(Stored entries)
────────────────────

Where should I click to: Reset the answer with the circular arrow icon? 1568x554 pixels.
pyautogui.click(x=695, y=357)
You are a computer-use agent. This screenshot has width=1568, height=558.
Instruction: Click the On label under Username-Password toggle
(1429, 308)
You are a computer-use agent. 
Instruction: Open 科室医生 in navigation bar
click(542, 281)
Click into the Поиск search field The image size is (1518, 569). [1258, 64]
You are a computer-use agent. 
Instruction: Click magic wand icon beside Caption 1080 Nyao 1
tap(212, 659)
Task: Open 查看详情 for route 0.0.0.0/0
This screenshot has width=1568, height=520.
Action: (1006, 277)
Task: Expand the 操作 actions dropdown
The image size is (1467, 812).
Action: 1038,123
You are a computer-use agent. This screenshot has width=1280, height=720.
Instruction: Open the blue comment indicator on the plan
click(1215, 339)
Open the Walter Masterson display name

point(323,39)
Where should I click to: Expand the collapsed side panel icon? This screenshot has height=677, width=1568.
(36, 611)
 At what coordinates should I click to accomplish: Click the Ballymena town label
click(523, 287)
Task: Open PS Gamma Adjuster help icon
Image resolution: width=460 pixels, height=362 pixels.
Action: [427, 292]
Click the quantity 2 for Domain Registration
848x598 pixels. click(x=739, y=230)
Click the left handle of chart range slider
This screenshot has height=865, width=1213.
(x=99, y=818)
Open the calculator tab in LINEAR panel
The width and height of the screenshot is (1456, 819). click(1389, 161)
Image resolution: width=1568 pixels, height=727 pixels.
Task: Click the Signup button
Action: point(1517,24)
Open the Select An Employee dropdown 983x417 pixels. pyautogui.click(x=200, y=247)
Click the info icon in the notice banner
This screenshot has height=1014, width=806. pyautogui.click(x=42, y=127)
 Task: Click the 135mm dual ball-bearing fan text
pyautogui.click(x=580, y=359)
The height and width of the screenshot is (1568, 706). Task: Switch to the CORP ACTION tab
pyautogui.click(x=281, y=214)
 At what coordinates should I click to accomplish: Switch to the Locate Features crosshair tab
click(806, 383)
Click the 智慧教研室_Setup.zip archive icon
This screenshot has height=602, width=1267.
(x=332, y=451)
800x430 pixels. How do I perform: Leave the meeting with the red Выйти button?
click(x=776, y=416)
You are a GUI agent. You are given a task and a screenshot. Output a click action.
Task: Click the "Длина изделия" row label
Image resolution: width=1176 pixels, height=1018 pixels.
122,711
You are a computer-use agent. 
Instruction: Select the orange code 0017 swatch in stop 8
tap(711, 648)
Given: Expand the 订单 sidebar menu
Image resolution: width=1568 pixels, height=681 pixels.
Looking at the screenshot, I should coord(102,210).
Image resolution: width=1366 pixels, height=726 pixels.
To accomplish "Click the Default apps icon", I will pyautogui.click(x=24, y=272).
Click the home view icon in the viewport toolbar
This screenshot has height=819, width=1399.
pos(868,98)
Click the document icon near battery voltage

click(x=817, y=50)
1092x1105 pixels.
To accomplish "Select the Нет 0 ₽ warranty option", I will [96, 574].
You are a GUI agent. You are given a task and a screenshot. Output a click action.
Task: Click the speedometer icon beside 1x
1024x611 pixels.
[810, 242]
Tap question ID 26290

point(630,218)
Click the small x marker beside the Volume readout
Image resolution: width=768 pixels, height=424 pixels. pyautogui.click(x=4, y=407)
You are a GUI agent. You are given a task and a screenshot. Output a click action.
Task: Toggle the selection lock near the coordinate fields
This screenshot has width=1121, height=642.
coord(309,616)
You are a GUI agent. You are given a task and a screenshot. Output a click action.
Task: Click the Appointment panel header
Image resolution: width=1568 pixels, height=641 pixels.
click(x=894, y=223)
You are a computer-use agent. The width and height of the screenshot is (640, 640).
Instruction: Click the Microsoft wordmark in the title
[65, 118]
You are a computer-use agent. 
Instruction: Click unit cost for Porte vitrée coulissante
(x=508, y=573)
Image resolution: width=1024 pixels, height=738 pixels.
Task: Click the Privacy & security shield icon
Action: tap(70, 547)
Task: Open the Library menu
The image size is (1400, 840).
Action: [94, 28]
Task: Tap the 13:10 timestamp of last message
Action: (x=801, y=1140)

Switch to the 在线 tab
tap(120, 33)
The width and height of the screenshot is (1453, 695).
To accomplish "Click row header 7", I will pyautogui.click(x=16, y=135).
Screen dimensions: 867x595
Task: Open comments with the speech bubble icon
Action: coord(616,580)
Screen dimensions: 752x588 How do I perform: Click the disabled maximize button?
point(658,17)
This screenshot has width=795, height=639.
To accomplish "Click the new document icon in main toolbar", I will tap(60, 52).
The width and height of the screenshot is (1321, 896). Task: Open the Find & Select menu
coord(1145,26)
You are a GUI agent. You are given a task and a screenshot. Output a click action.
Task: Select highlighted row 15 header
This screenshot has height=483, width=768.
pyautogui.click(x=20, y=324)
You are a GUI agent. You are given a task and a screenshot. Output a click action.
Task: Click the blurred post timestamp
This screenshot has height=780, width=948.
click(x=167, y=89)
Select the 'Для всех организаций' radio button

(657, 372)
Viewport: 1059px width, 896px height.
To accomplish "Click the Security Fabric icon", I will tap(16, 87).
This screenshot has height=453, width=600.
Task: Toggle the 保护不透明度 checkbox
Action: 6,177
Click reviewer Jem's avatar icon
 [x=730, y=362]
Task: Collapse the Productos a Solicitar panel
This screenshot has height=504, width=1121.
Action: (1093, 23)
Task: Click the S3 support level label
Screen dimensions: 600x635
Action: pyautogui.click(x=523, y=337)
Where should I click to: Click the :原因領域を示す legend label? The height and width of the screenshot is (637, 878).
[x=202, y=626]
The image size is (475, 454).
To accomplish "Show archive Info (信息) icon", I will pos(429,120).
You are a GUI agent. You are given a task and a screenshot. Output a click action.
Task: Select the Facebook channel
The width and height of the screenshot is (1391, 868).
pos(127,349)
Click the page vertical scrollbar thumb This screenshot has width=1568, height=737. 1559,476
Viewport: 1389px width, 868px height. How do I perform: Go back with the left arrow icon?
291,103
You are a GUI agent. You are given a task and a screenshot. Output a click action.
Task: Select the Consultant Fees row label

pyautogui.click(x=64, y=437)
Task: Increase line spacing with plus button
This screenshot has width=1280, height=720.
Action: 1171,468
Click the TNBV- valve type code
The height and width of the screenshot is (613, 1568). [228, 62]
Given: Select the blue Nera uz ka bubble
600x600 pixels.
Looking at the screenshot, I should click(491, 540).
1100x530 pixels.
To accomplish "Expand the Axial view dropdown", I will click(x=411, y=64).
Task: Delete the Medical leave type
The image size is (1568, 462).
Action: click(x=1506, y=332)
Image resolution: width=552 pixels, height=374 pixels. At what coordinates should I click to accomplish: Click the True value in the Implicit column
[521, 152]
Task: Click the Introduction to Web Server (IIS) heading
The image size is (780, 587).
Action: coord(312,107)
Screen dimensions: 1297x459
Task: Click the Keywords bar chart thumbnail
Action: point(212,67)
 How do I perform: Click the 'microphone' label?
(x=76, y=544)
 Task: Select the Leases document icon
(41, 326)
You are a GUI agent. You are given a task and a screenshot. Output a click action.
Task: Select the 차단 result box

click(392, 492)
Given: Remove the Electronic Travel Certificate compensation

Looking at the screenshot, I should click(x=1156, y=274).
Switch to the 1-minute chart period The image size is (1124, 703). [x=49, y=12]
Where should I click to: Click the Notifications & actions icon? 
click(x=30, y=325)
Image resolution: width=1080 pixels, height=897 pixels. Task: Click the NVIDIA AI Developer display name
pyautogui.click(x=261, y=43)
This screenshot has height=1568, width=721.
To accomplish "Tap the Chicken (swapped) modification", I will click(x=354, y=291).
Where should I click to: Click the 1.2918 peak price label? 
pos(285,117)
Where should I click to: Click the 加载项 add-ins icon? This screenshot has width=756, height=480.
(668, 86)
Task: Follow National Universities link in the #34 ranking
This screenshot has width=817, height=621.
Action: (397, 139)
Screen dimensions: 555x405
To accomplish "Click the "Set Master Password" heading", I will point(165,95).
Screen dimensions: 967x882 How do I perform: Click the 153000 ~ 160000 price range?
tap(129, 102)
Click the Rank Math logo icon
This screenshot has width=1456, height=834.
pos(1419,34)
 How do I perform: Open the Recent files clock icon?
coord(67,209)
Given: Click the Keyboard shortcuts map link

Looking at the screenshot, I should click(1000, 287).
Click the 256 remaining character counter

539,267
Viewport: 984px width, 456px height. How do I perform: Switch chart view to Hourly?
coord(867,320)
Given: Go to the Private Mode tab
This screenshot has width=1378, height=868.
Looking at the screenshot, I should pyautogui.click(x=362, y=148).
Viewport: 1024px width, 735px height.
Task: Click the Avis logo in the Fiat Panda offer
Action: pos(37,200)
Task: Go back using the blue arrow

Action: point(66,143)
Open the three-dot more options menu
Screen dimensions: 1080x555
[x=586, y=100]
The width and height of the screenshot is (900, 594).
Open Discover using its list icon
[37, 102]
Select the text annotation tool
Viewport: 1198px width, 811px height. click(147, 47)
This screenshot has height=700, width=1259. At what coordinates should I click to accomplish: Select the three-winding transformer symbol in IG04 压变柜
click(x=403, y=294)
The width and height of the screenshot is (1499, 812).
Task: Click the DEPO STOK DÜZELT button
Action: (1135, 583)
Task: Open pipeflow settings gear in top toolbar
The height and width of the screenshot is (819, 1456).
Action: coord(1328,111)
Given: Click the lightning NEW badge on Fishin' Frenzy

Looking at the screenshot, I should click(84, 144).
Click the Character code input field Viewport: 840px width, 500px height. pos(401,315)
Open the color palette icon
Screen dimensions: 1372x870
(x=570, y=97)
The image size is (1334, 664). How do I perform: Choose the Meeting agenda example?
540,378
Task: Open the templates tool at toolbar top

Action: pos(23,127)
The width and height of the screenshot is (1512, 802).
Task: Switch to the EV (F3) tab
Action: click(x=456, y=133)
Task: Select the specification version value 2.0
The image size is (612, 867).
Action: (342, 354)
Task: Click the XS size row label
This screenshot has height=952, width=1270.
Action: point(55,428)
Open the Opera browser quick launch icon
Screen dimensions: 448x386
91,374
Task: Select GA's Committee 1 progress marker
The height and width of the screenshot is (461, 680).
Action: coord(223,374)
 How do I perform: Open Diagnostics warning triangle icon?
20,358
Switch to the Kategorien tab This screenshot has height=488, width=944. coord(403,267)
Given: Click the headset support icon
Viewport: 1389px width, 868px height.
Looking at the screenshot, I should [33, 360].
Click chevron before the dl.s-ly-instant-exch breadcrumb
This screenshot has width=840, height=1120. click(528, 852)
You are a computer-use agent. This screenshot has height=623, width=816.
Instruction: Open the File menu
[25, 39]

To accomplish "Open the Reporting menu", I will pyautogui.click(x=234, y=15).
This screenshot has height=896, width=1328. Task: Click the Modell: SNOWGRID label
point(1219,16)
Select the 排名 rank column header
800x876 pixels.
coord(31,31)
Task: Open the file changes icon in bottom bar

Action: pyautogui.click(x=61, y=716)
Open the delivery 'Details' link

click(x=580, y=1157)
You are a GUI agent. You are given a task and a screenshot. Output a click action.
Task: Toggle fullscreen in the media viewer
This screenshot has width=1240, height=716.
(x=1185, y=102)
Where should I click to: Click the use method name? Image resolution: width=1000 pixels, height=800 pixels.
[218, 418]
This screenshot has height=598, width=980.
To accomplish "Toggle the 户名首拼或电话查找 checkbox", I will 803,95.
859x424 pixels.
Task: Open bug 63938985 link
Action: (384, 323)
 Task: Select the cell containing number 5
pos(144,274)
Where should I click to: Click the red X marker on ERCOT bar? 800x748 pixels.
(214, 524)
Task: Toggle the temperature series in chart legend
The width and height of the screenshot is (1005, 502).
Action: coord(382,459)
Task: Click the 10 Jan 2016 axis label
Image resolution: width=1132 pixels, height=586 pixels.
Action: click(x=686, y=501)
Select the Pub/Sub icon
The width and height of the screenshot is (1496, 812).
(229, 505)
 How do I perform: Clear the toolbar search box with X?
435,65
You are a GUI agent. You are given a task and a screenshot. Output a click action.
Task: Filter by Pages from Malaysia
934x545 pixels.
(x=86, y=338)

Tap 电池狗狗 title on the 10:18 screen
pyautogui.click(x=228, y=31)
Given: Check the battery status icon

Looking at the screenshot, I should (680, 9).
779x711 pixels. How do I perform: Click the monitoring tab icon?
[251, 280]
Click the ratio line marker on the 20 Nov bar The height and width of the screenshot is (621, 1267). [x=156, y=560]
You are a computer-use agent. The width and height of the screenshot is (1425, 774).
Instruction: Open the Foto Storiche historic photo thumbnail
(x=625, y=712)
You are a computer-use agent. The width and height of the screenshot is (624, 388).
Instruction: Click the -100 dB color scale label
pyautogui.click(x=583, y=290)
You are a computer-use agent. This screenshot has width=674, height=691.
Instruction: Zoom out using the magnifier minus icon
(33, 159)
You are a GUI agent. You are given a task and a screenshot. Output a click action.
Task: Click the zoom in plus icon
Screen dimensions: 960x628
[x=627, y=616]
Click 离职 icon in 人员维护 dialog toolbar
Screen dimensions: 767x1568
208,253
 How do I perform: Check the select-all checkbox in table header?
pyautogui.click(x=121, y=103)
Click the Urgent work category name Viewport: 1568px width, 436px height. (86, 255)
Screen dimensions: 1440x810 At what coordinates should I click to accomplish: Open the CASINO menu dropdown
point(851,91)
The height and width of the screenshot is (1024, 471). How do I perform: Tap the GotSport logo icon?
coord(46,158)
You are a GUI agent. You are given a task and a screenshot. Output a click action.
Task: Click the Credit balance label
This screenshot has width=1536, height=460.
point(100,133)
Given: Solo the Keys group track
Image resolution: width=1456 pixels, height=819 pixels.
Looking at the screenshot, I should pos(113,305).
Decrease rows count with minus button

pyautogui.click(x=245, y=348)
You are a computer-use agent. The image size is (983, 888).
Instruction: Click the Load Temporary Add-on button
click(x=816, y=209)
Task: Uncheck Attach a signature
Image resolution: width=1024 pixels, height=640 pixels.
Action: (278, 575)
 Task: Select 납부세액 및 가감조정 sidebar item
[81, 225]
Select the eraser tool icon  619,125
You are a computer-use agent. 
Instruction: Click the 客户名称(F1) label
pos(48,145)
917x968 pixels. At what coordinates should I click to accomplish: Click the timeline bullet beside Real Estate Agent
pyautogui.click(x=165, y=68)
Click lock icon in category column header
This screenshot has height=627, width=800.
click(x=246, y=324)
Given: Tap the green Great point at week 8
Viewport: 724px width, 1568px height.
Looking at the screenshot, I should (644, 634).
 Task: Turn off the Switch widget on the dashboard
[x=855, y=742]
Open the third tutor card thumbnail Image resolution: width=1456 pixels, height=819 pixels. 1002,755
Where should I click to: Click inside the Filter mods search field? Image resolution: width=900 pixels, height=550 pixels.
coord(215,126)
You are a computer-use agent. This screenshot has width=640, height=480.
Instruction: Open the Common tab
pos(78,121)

────────────────────

§ EXERCISE OBJECTIVE:
From the opening line of the data above through the line that contains "Task: Open PS Gamma Adjuster help icon", please print each line as it stands and only those lines.

§ RESPONSE TO THIS EXERCISE:
Where should I click to: Reset the answer with the circular arrow icon? 1568x554 pixels.
pyautogui.click(x=695, y=357)
You are a computer-use agent. This screenshot has width=1568, height=558.
Instruction: Click the On label under Username-Password toggle
(1429, 308)
You are a computer-use agent. 
Instruction: Open 科室医生 in navigation bar
click(542, 281)
Click into the Поиск search field The image size is (1518, 569). [1258, 64]
You are a computer-use agent. 
Instruction: Click magic wand icon beside Caption 1080 Nyao 1
tap(212, 659)
Task: Open 查看详情 for route 0.0.0.0/0
This screenshot has width=1568, height=520.
Action: (1006, 277)
Task: Expand the 操作 actions dropdown
The image size is (1467, 812).
Action: 1038,123
You are a computer-use agent. This screenshot has width=1280, height=720.
Instruction: Open the blue comment indicator on the plan
click(1215, 339)
Open the Walter Masterson display name

point(323,39)
Where should I click to: Expand the collapsed side panel icon? This screenshot has height=677, width=1568.
(36, 611)
 At what coordinates should I click to accomplish: Click the Ballymena town label
click(523, 287)
Task: Open PS Gamma Adjuster help icon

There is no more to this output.